Location: Grain Quality and Structure ResearchTitle: Separation of alcohol soluble sorghum proteins using non-porous cation-exchange columns) Author
Submitted to: Journal of Chromatography A
Publication Type: Peer Reviewed Journal
Publication Acceptance Date: 1/23/2012
Publication Date: 1/30/2012
Citation: Blackwell, D.L., Bean, S. 2012. Separation of alcohol soluble sorghum proteins using non-porous cation-exchange columns. Journal of Chromatography A. 1230:48-53. Interpretive Summary: Kafirins, the storage proteins and major protein class of the cereal grain sorghum, play an important nutritional role for millions of people in parts of Africa and Asia. We developed a new method that improves the separation of the major kafirin type, the alpha kafirins. It is known that there are up to 19 different proteins that make up the alpha kafirins. However, the most common method for separating sorghum proteins, gel electrophoresis, is only capable of separating the alpha kafirins into two broad classes. The ion-exchange method that we developed shows improved resolution of the alpha kafirins and can be used to study the allelic variation of sorghum proteins and to identify which alleles show desirable traits such as improved protein digestibility.

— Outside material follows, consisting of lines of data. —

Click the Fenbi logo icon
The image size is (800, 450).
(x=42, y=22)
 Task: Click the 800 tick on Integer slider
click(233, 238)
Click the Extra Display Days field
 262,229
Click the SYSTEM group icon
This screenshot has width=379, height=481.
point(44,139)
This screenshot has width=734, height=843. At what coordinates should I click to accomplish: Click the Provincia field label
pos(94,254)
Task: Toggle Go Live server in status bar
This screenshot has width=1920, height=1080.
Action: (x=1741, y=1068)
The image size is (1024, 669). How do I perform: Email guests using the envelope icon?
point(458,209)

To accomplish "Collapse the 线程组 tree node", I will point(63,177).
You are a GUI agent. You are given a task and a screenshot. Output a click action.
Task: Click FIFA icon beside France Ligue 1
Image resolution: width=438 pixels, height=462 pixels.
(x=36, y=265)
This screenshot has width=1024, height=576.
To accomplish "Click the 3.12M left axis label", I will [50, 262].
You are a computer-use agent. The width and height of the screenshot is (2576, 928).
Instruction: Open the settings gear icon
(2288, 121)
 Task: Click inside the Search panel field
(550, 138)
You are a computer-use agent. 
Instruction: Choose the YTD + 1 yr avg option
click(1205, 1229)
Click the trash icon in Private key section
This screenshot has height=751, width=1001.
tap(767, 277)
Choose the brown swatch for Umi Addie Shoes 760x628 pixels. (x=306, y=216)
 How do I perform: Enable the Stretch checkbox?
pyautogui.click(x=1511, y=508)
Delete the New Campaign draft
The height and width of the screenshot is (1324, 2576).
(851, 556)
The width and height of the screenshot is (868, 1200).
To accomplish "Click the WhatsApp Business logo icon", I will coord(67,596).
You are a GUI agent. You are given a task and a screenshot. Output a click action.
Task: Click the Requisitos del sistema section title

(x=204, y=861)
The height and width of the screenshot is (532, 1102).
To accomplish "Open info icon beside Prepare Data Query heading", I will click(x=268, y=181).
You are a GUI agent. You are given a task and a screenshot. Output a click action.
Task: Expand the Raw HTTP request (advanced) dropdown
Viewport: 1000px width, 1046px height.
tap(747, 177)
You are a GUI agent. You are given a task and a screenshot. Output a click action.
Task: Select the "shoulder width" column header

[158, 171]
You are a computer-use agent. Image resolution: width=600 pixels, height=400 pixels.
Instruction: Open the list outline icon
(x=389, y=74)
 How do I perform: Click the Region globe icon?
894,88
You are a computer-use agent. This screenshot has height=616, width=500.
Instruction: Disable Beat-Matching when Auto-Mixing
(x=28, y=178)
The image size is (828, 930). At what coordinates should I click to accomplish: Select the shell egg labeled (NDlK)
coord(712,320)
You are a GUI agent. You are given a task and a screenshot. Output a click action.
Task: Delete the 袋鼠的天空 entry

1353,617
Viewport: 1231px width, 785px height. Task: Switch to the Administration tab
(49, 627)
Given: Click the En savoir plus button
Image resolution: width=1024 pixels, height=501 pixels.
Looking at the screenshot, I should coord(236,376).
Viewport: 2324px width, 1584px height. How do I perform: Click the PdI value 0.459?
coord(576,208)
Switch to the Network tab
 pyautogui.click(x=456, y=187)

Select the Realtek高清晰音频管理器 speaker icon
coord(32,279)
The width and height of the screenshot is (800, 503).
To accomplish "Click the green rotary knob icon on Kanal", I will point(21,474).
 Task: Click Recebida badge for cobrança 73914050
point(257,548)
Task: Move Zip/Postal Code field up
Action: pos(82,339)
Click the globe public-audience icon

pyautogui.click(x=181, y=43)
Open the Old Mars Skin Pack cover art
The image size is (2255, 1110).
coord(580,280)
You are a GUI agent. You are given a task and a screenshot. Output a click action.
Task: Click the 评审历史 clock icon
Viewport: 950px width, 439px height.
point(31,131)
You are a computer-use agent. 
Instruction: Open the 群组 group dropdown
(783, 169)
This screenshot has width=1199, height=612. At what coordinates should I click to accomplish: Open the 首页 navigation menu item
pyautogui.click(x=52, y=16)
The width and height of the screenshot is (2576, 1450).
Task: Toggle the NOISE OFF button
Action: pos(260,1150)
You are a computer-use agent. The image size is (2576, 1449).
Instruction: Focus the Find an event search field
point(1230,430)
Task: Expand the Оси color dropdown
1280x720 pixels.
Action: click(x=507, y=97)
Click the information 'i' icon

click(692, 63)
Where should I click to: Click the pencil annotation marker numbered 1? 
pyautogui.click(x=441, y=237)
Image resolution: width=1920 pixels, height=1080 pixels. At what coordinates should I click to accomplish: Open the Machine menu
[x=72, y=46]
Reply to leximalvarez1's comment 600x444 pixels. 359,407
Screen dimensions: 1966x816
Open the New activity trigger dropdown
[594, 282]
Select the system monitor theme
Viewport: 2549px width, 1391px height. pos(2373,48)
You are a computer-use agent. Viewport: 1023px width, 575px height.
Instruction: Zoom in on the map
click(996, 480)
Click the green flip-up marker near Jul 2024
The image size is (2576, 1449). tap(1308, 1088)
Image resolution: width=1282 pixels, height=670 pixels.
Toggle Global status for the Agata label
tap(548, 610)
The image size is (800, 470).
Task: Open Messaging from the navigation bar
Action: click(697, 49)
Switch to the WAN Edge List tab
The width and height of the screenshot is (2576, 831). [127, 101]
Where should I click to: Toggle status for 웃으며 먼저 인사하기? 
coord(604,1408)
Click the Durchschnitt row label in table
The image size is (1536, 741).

Technical Abstract: Kafirins, the storage proteins and major protein of the cereal grain sorghum, play an important nutritional role for millions of people in parts of Africa and Asia. Kafirins are non-water soluble, being soluble only in the presence of detergents or aqueous alcohol mixtures and are among the most hydrophobic of the cereal proteins. Limited Mw heterogeneity of kafirins reduces their resolution when separated by sodium dodecyl sulfate-polyacrylamide gel electrophoresis (SDS-PAGE). Charge based separation techniques have been shown to have improved resolution of kafirins, but due to the nature of their solubility, ion-exchange (IE)- HPLC has not been widely used to separate these proteins. To overcome issues of solubility, two different mobile phases were evaluated. The first mobile phase was based on 60% acetonitrile at acidic pH using guanidine-hydrochloride (Gdn-HCl) gradients to elute the proteins from a non-porous cation-exchange column. The second mobile phase tested consisted of 60% acetonitrile using an increasing concentration gradient of a triethylamine phosphate (TEAP) buffer at pH 3.0. The type of alkylation reagent used to stabilize kafirin extracts prior to analysis was found to have an impact on the IE-HPLC separations with the reagent 4-vinylpyridine providing the best resolution. Separations of kafirins in the TEAP mobile phase system resulted in 10 major peaks being resolved. Combining IE-HPLC with reverse phase (RP)- HPLC into 2D separations revealed that the alpha-kafirins clustered into three major groups not readily apparent in either 1D separation.